MATERIALS PROVIDED:
^^^^^^^^
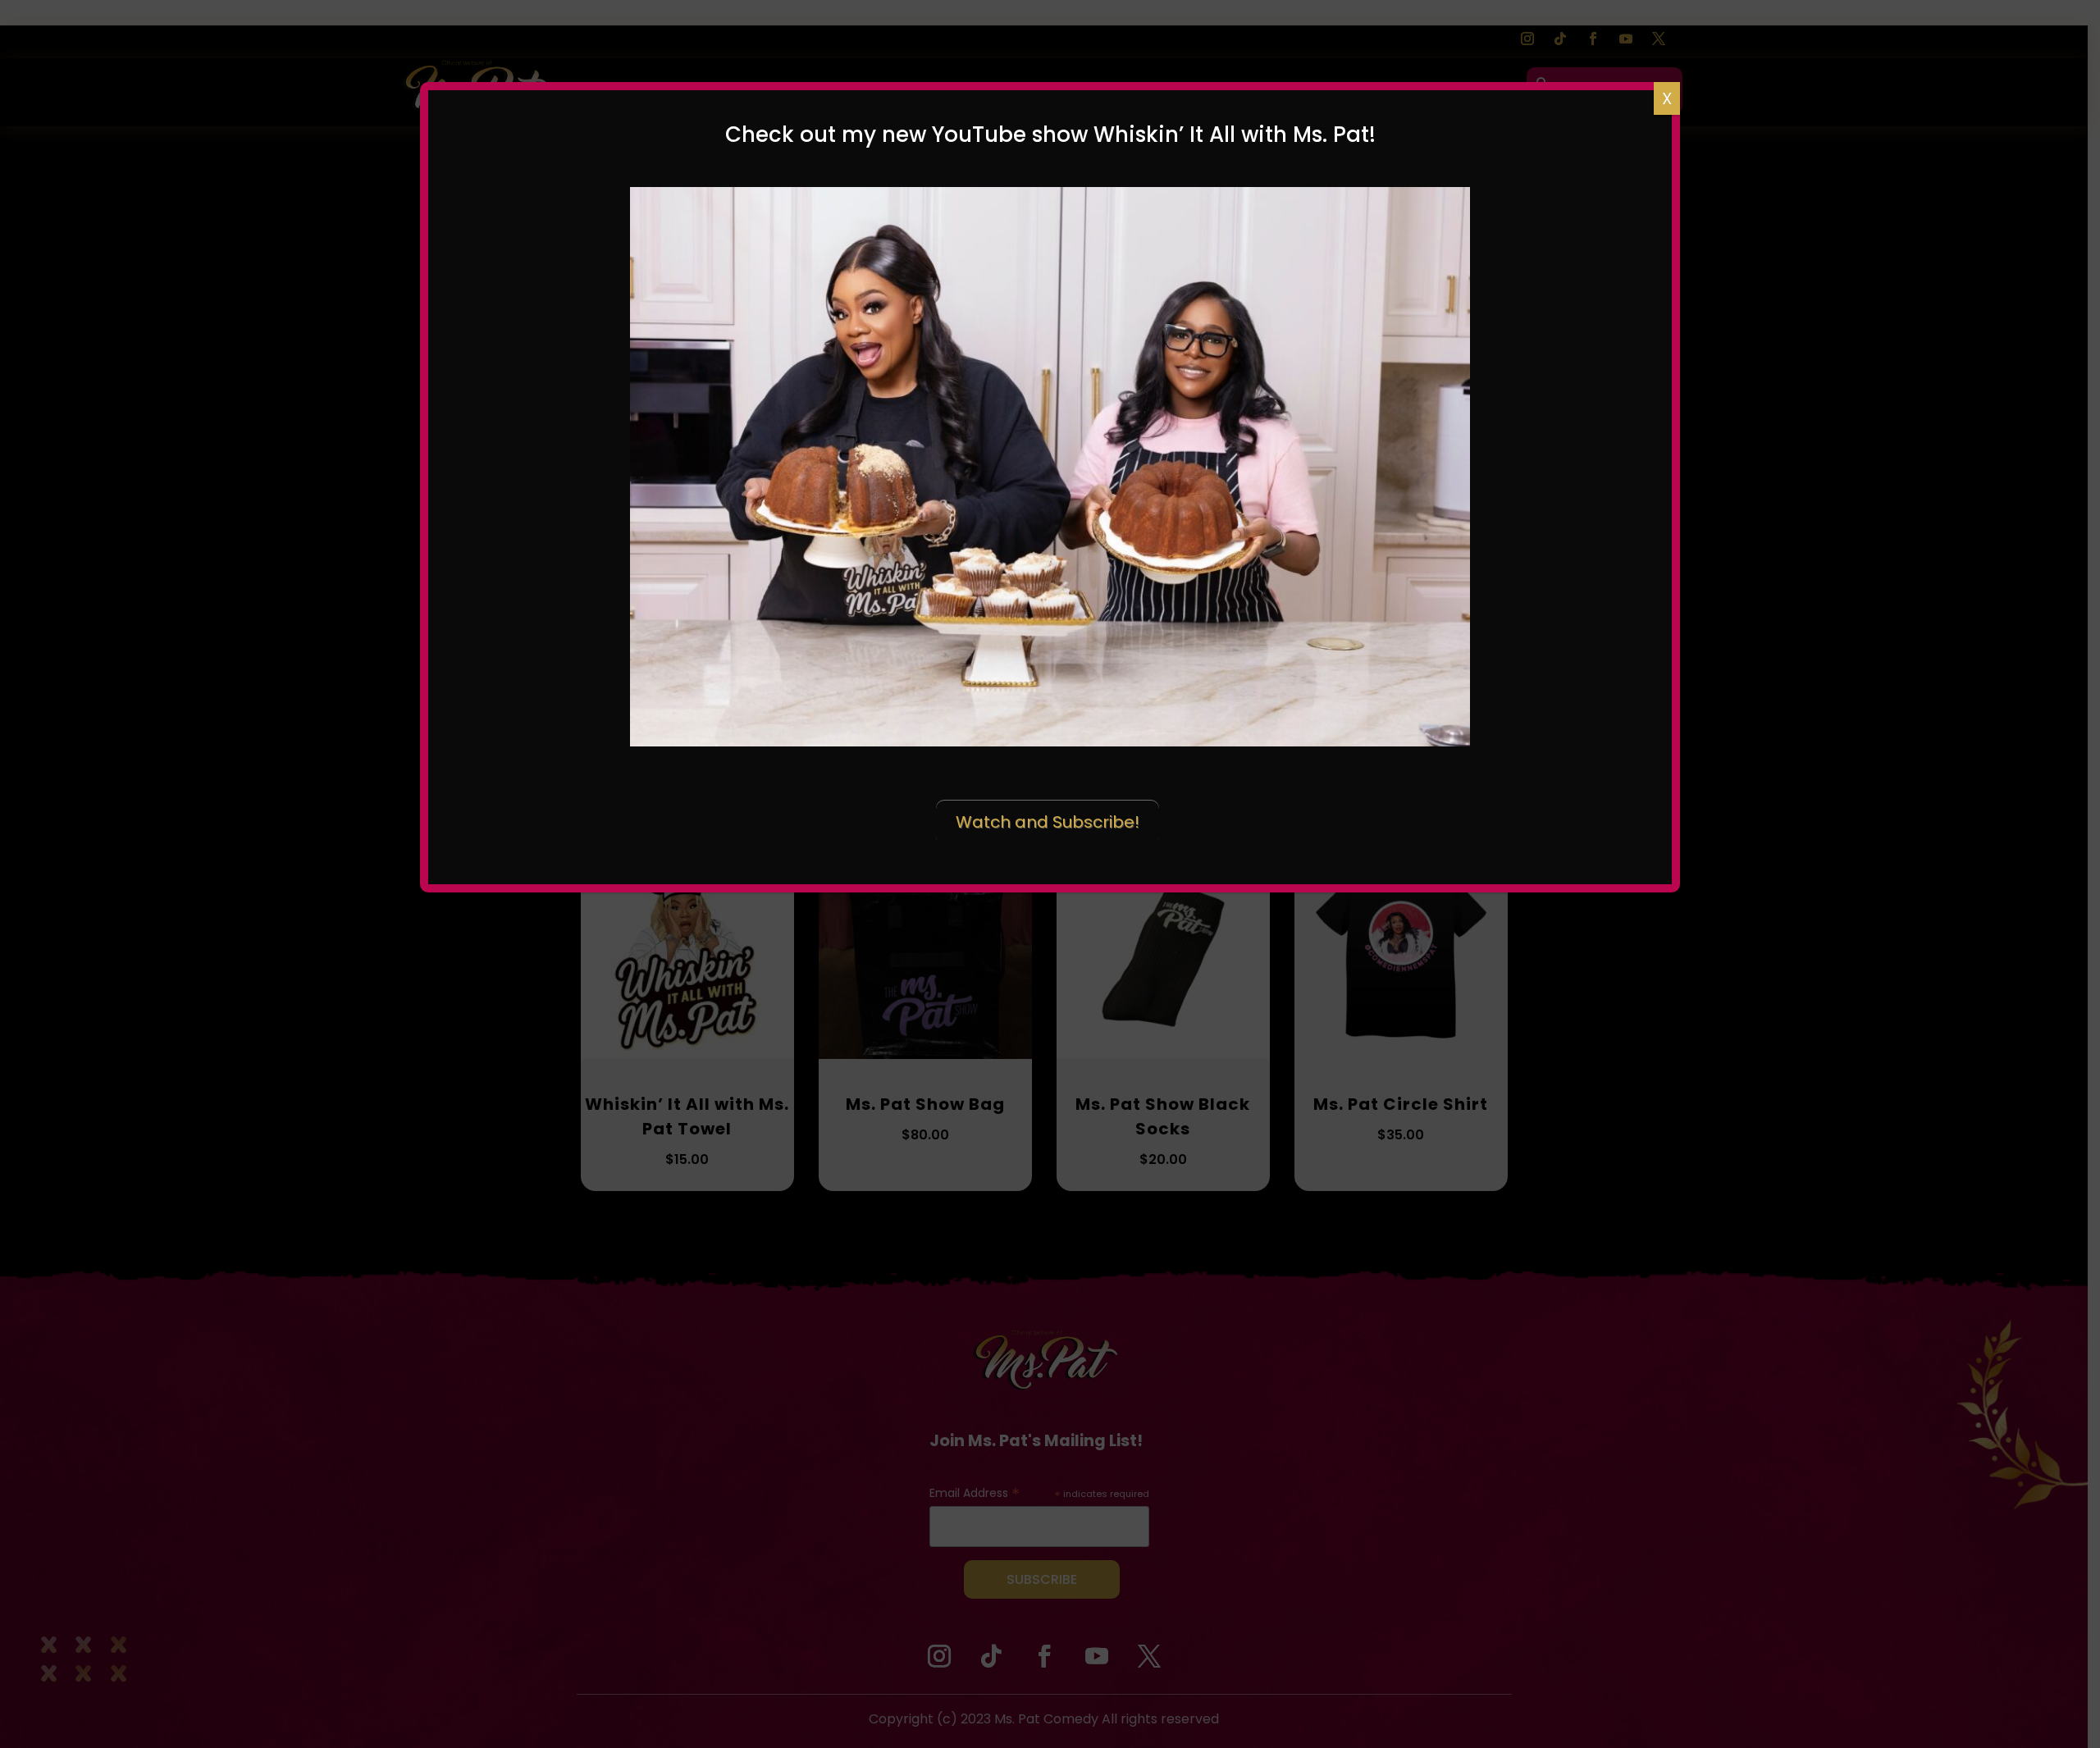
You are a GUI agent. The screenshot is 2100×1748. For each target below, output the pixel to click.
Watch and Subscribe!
^^^^^^^^
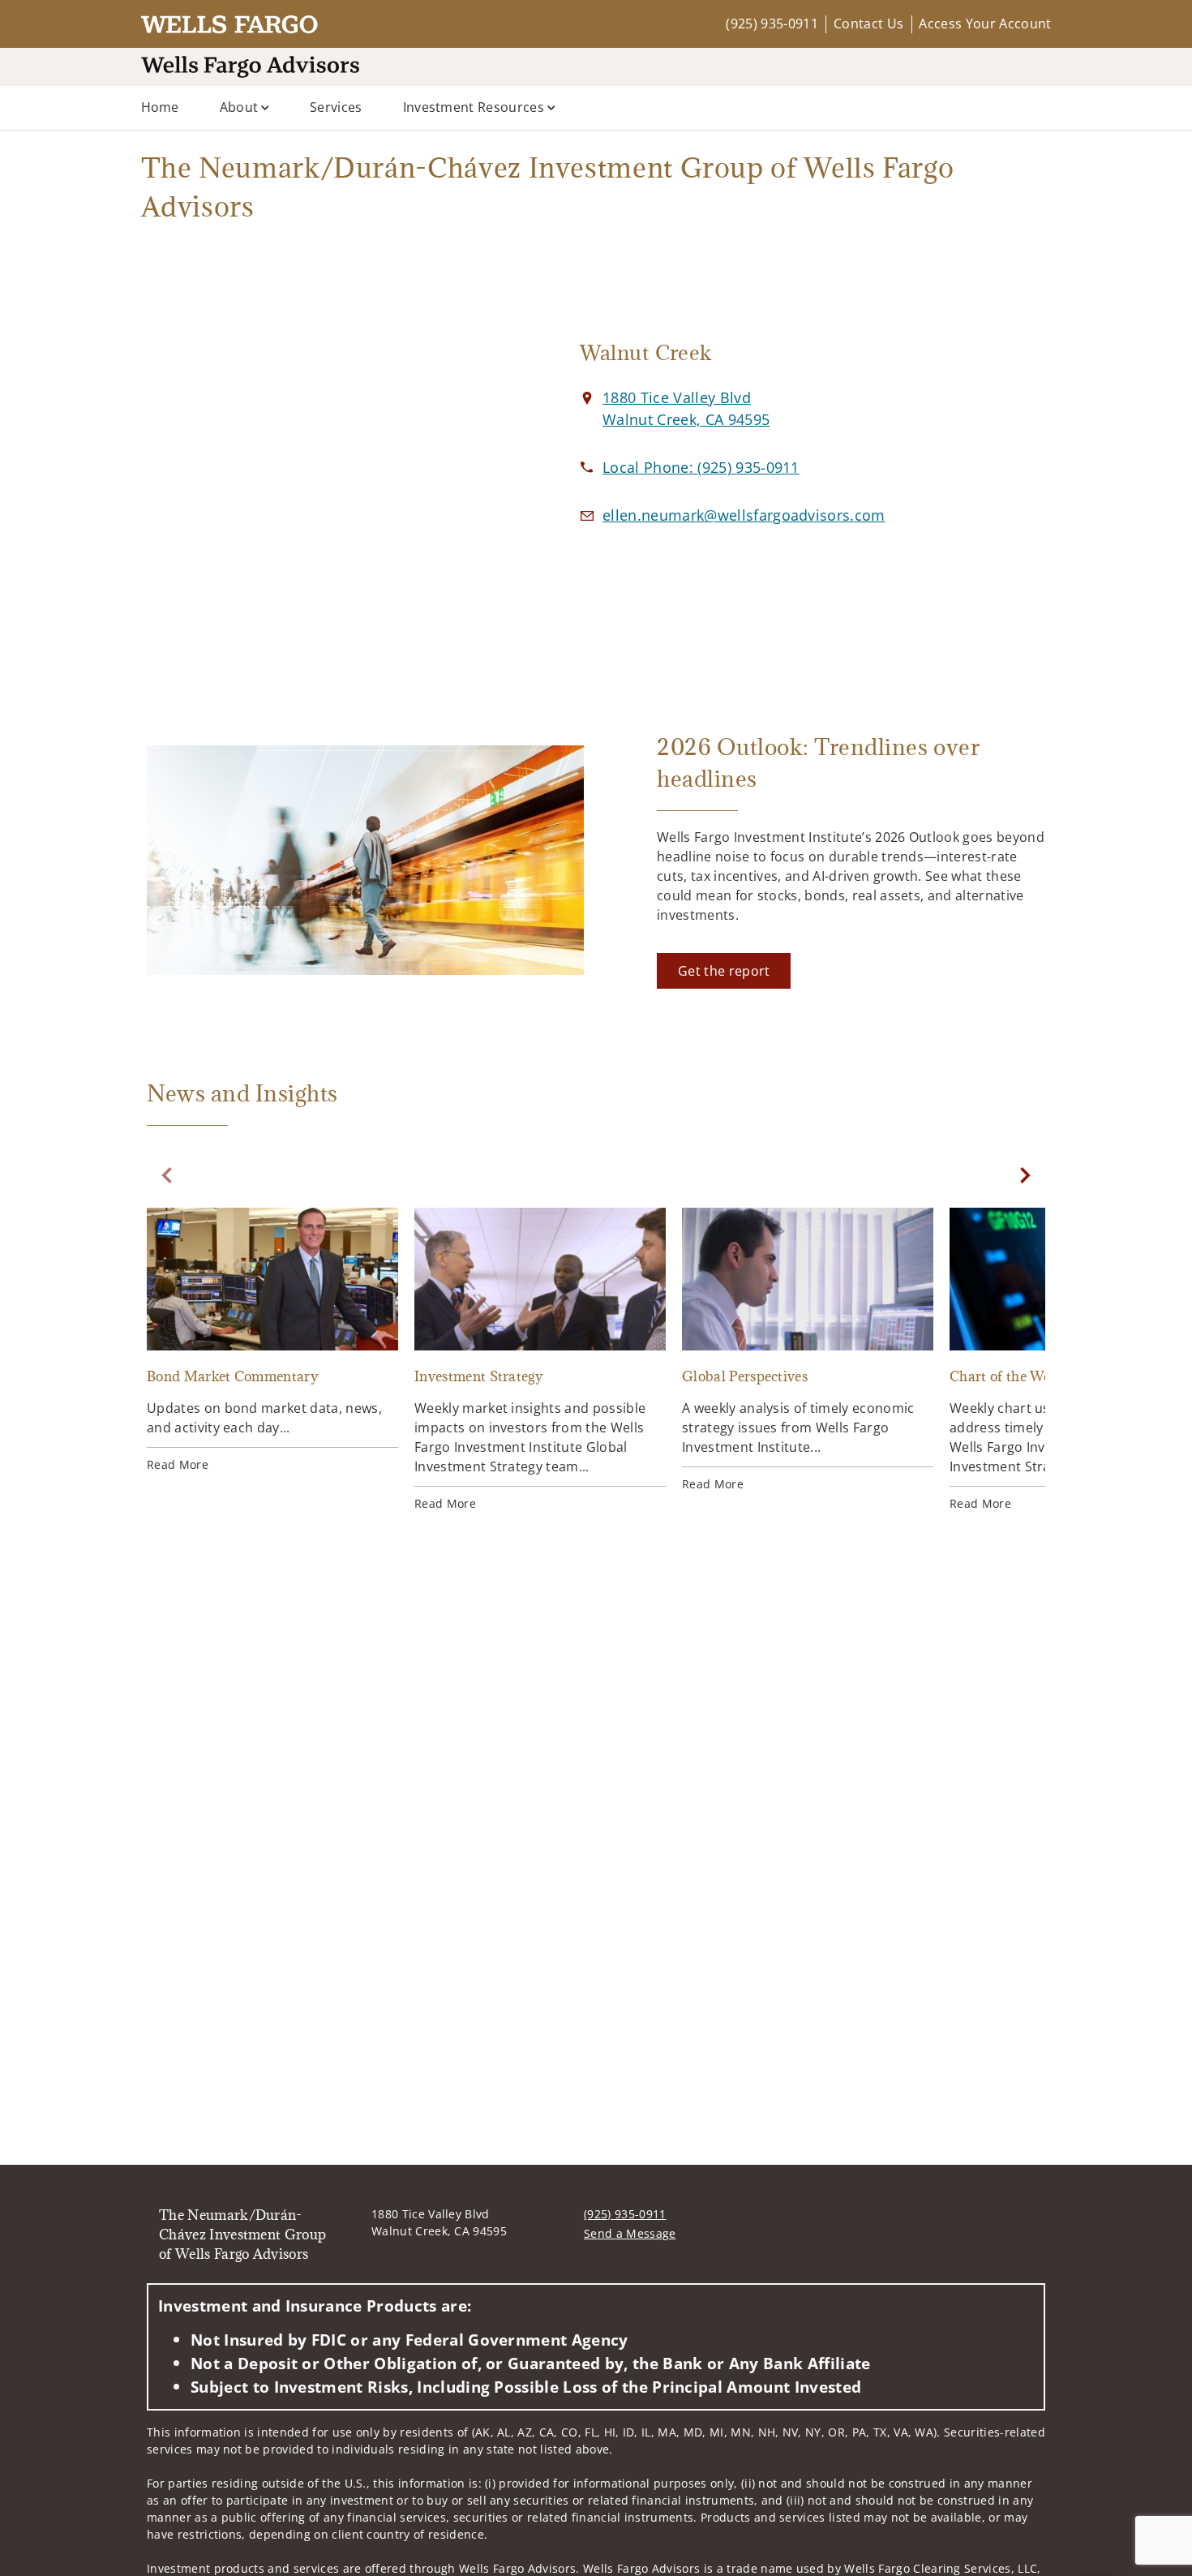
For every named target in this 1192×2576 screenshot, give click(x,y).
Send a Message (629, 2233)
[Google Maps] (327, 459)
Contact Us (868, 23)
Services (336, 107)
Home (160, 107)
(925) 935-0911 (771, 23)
^^^^^^^^
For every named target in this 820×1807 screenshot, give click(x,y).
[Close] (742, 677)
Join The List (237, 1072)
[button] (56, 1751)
^^^^^^^^
WHAT THE TASK REQUIRES:
Every line above that includes the word "give" must appear in the answer.

TASK OUTPUT:
For every named target in this 1192×2576 screenshot, give click(x,y).
For every named target in this 820×1807 screenshot, give click(x,y).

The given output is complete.